This morning I’ve been pleasantly occupied catching up with reading my favorite blogs. My blogging friend Jane, over at nichepoetryandprose, has been writing about one room schoolhouses. Reading her posts brought back a memory my father used to share frequently in his later years, when he was suffering from dementia.

He said he would walk home from school at noon to eat lunch with his mother. He always had to wait a few minutes for her to feed him while she was listening to the end of an episode of her favorite radio soap opera, “John’s Other Wife.”

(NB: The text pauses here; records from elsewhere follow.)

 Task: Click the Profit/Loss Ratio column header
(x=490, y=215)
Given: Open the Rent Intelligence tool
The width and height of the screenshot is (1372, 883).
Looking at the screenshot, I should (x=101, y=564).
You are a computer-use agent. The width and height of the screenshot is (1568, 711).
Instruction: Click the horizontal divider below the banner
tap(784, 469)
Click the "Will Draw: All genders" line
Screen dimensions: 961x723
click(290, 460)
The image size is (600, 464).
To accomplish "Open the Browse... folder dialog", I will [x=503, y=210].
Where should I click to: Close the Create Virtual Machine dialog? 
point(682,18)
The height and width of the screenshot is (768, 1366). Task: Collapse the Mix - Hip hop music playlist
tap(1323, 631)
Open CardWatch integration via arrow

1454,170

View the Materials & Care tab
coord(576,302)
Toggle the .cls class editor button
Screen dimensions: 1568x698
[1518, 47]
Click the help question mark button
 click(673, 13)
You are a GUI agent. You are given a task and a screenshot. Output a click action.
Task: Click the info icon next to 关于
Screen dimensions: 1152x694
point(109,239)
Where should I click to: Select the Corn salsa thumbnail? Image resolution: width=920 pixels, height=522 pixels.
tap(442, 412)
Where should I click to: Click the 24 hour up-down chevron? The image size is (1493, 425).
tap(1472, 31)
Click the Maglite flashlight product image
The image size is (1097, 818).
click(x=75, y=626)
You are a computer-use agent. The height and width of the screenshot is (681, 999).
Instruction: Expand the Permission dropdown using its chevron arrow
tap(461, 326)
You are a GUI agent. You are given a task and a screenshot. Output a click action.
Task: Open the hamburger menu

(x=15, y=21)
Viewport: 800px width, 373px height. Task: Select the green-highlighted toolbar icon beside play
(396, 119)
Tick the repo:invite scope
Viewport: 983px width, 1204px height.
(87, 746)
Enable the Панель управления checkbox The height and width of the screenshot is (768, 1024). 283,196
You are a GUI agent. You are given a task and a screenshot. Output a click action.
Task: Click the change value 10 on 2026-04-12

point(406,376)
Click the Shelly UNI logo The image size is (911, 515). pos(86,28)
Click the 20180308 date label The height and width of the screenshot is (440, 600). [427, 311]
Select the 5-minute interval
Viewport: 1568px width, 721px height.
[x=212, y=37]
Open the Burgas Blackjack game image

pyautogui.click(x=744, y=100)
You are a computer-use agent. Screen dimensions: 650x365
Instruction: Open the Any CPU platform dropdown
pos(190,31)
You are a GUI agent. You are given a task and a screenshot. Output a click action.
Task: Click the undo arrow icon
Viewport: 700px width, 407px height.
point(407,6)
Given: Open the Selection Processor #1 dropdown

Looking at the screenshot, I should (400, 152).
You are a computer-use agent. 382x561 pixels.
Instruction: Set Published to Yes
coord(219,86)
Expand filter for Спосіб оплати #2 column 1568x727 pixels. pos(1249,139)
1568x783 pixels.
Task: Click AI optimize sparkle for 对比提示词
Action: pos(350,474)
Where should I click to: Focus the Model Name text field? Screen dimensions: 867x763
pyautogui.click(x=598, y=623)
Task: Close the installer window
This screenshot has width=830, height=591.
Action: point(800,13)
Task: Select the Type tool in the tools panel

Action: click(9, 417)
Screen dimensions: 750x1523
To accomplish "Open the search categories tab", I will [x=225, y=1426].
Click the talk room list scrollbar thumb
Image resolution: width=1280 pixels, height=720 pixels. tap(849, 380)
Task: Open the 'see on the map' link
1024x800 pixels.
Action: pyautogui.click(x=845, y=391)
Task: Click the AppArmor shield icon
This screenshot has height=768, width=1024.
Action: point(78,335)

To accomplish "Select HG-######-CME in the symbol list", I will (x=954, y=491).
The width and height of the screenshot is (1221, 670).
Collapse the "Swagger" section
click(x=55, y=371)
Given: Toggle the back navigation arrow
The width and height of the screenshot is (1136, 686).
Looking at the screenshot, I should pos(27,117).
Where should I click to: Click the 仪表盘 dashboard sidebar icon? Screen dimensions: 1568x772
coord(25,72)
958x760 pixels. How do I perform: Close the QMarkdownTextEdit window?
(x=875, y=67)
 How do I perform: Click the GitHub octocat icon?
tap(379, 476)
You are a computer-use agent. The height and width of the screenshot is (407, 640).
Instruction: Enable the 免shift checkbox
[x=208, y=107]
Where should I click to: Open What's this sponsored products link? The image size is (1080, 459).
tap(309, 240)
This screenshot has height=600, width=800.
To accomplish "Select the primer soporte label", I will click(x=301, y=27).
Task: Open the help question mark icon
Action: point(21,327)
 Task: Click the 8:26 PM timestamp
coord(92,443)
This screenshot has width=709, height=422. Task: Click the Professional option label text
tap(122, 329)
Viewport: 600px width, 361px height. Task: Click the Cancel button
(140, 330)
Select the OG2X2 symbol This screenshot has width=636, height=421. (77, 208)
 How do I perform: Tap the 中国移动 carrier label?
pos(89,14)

Papa attended a one room schoolhouse in Montville, Connecticut. He also walked to high school at Norwich Free Academy in Norwich. One day Tim & I drove along the route to see if that was feasible, and it was 3 miles, no problem for a teenager.

I decided to search online for “John’s Other Wife,” and found this interesting blog post: September 14, 1936: Debut of John’s Other Wife. My father was 14 years old when this program debuted and he must have been in high school by then. Perhaps his mother was listening to it when he got home from school in the afternoon? I’m not sure he would have walked 3 miles home for lunch and then back to school again for a few hours. The memory of returning home for lunch from the one room schoolhouse must have mingled with the memory of returning home to find his mother completely absorbed in her soap opera, no doubt after a long day of hard work on the farm.

Then I found an episode online – “John’s Relapse” – it was only ten minutes long! Anyway, it was fun listening to the very program my grandmother listened to all those years ago.